The Best Interest for All Concerned
Engineer A is the newest member of an environmental engineering firm in a small southwestern city. The firm is the newest and smallest in the city and has difficulty obtaining work. The situation has become so desperate that the company is struggling for survival and has been extending itself beyond its resources to avoid layoffs. The other firms are not hiring, and given the seniority policy of the company. Engineer A realizes he would be the first to be laid off.
Being new to the area, Engineer A is appalled at the dismal sanity conditions in some of the poorer parts of the city, especially the absence of a sewerage system. The failed seepage fields of the on-site wastewater disposal systems are clearly creating a public health hazard. Much of the outlying region depends on groundwater for a drinking water supply, and Engineer A recognizes that the groundwater is being steadily and irreversibly polluted by the inadequate waste disposal.
The city is now considering installing a sewerage system in the poorer neighbourhoods, and Engineer A is asked to write a technical and cost proposal for the firm in response to the city’s request for proposals. After submitting the draft to the firm’s president, Engineer A is called into the President’s office, where he was told to cut his proposal by roughly $300,000.
Engineer A refused saying that the cost was the absolute minimum. The President reveals that he had spoken to the mayor, who is currently in the last stages of his campaign for reelection. The mayor needs funds in order to bring out the votes. The mayor’s opponent has been opposed to the sewerage system because, he says, building and maintaining it would necessitate an increase in city taxes. The timing is critical. Whoever wins will decide on the project.

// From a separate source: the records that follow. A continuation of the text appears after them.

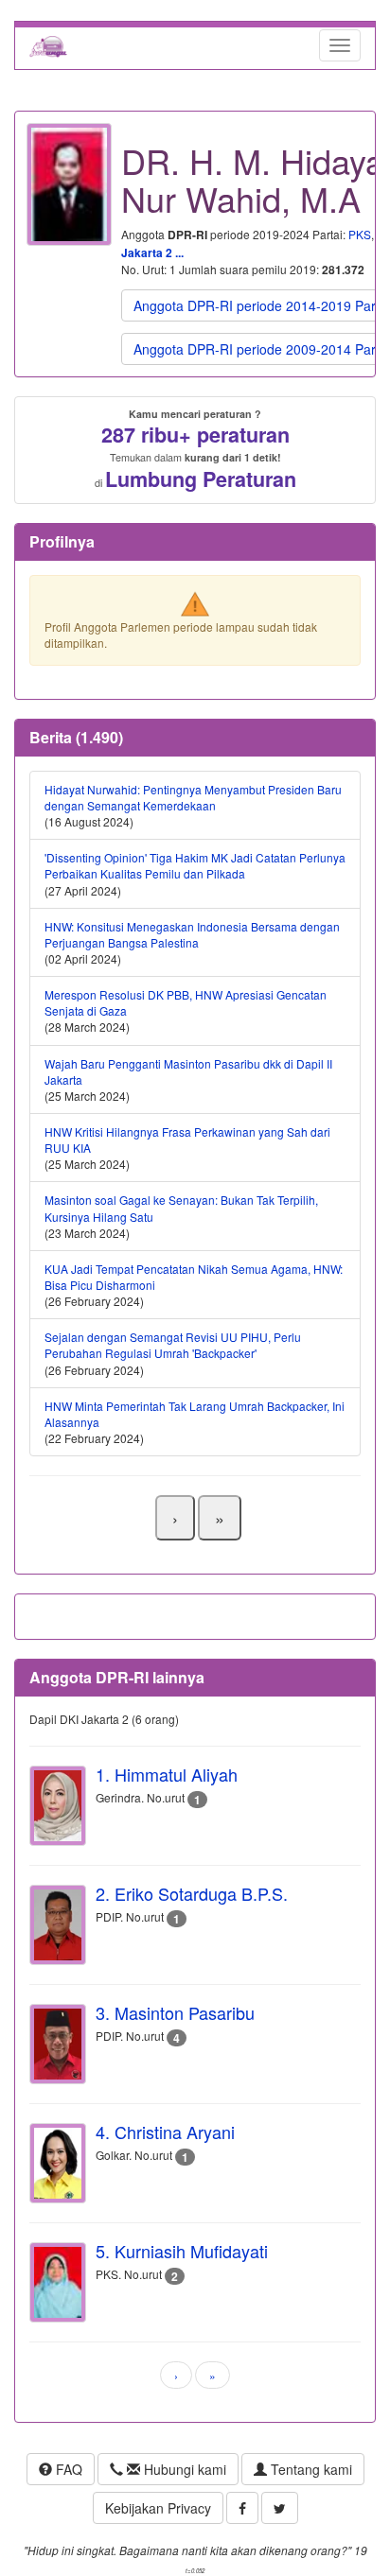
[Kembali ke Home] (48, 45)
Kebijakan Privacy (158, 2507)
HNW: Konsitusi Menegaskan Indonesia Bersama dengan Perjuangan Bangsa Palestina (192, 934)
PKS (359, 234)
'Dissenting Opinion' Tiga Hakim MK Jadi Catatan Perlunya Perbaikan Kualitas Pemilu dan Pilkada (195, 865)
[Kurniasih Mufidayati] (57, 2282)
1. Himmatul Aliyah (167, 1774)
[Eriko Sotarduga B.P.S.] (57, 1925)
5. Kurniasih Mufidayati (182, 2250)
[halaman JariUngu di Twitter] (279, 2508)
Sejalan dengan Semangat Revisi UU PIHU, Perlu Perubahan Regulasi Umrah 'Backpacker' (172, 1345)
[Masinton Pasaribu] (57, 2044)
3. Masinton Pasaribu (175, 2012)
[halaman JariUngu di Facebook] (242, 2508)
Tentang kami (309, 2469)
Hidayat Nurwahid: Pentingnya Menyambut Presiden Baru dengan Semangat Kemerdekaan (193, 797)
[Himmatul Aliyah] (57, 1806)
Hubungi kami (183, 2469)
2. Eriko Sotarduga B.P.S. (192, 1893)
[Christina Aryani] (57, 2163)
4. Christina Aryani (165, 2131)
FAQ (67, 2469)
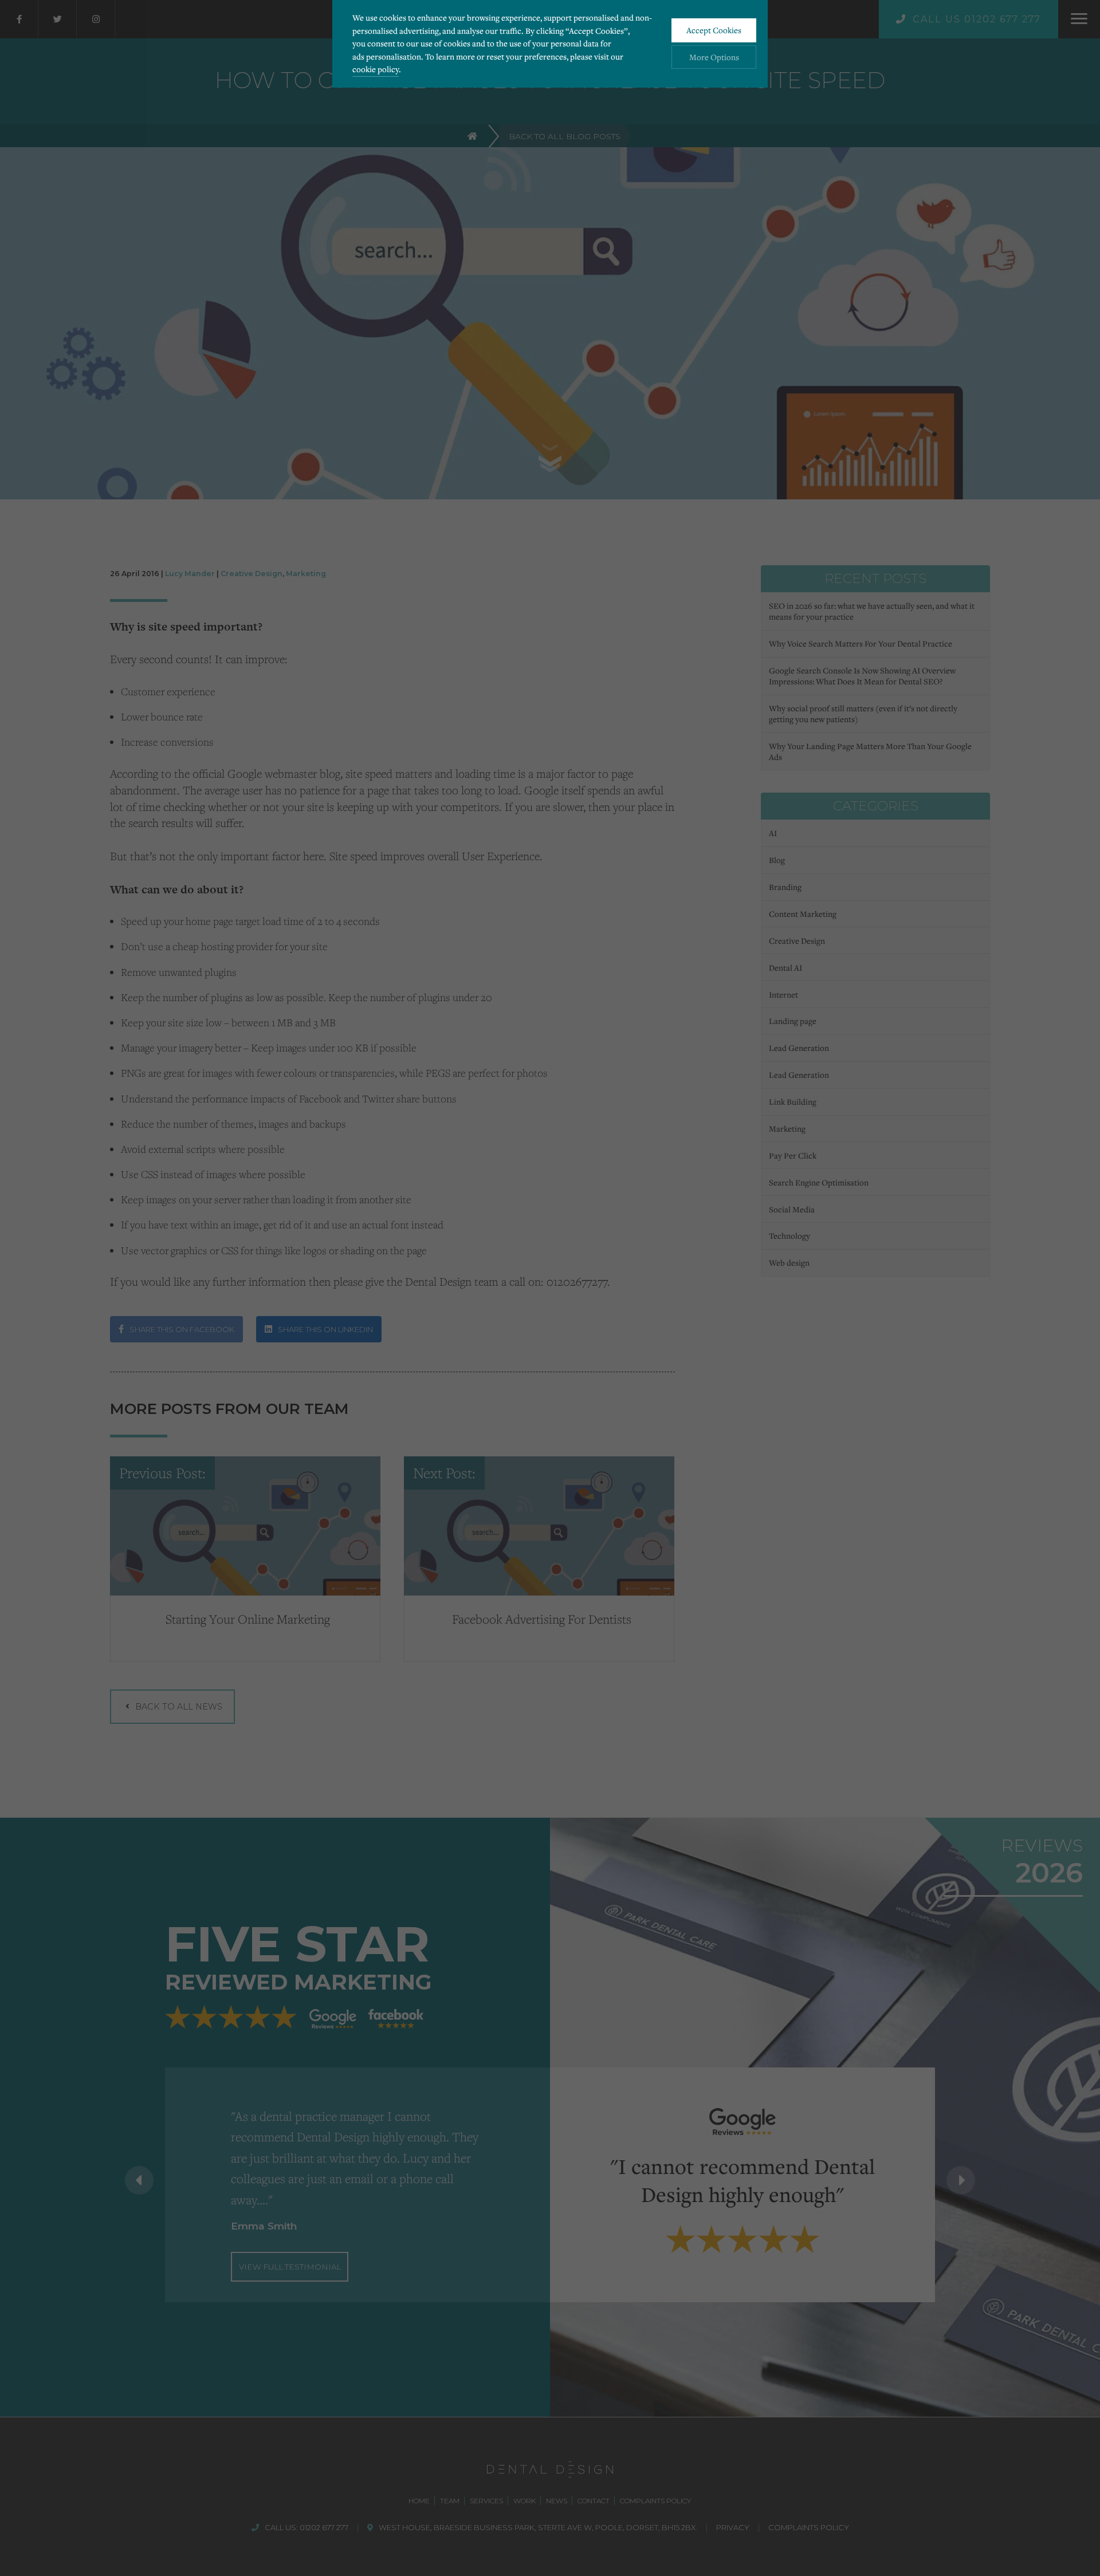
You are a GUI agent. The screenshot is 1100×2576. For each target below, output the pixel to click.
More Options (714, 57)
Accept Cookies (713, 30)
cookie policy (375, 69)
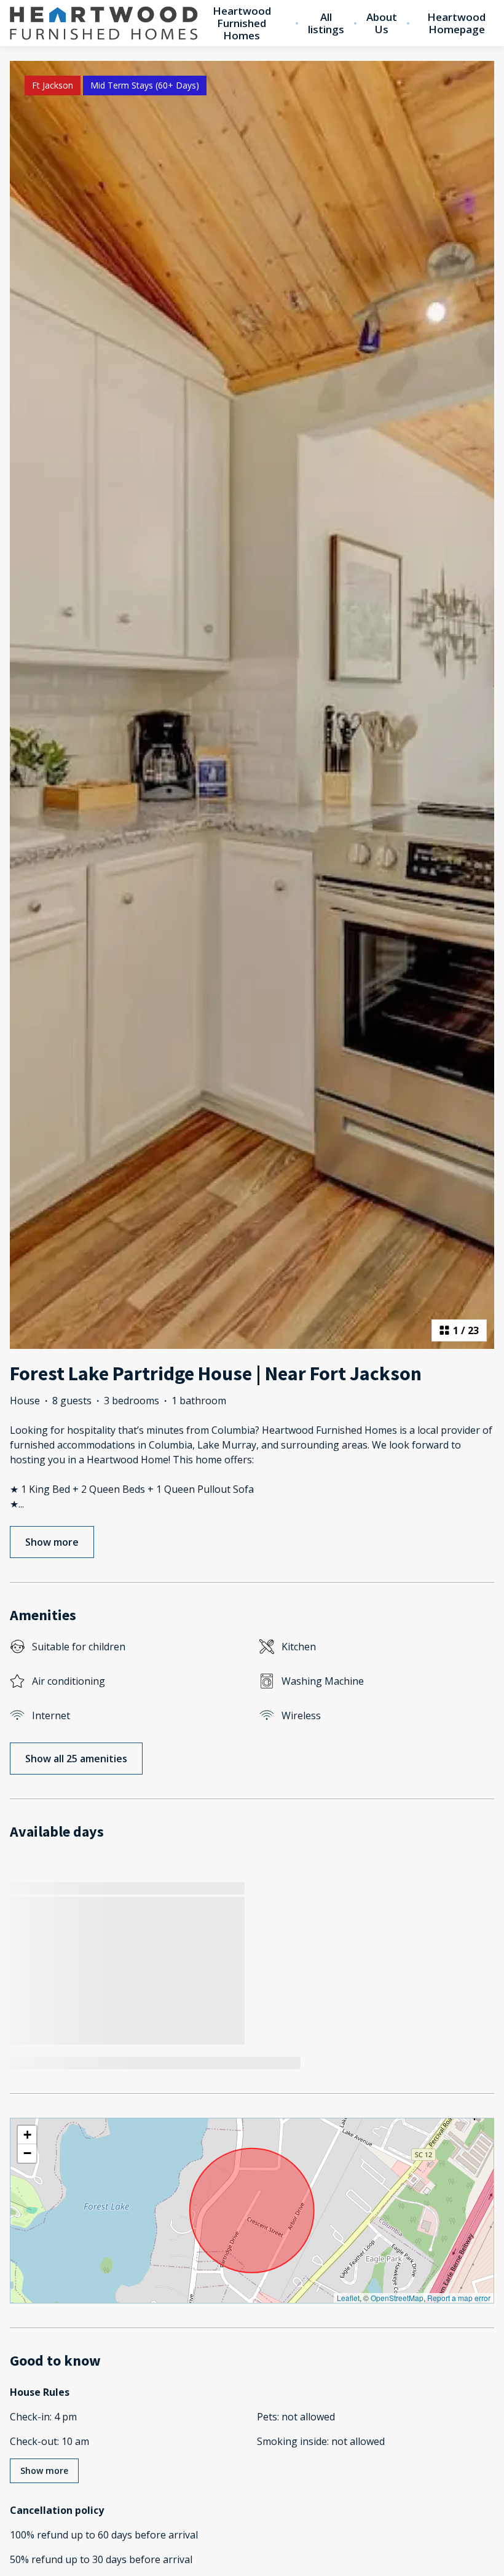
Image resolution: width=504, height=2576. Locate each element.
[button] (27, 2135)
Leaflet (348, 2297)
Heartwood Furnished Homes (242, 23)
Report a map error (458, 2297)
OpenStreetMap (397, 2297)
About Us (381, 23)
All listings (326, 23)
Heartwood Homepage (456, 23)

The President reveals that after much painful thought he has privately arranged for a large contribution to reach the mayor’s campaign fund. In exchange, the mayor has instructed the President how to write the proposal so it will be accepted by the city board with no challenge. Both the mayor and President know there will be cost overruns after the project has begun, but they have agreed to a mechanism for covering these additional costs. The mayor knows that if the firm does the project, it will be done well and will not cost the city much more than if one of the firms handles it. The mayor also strongly believes the city is better off with as many engineering firms as possible, and thus wants to see the firm stays in business.
The President also reiterates that if Engineer A refuses to alter the proposal, he is prepared to do it himself. If the firm does not get the contract, there is every reason to believe not only that Engineer A will lose his job, but that the firm will soon go out of business. If the incumbent mayor loses, there will be no sewerage system at all and the deplorable environmental conditions will continue.
Should Engineer A go along with the plan and revise the proposal? Discuss on the ethical issues involved.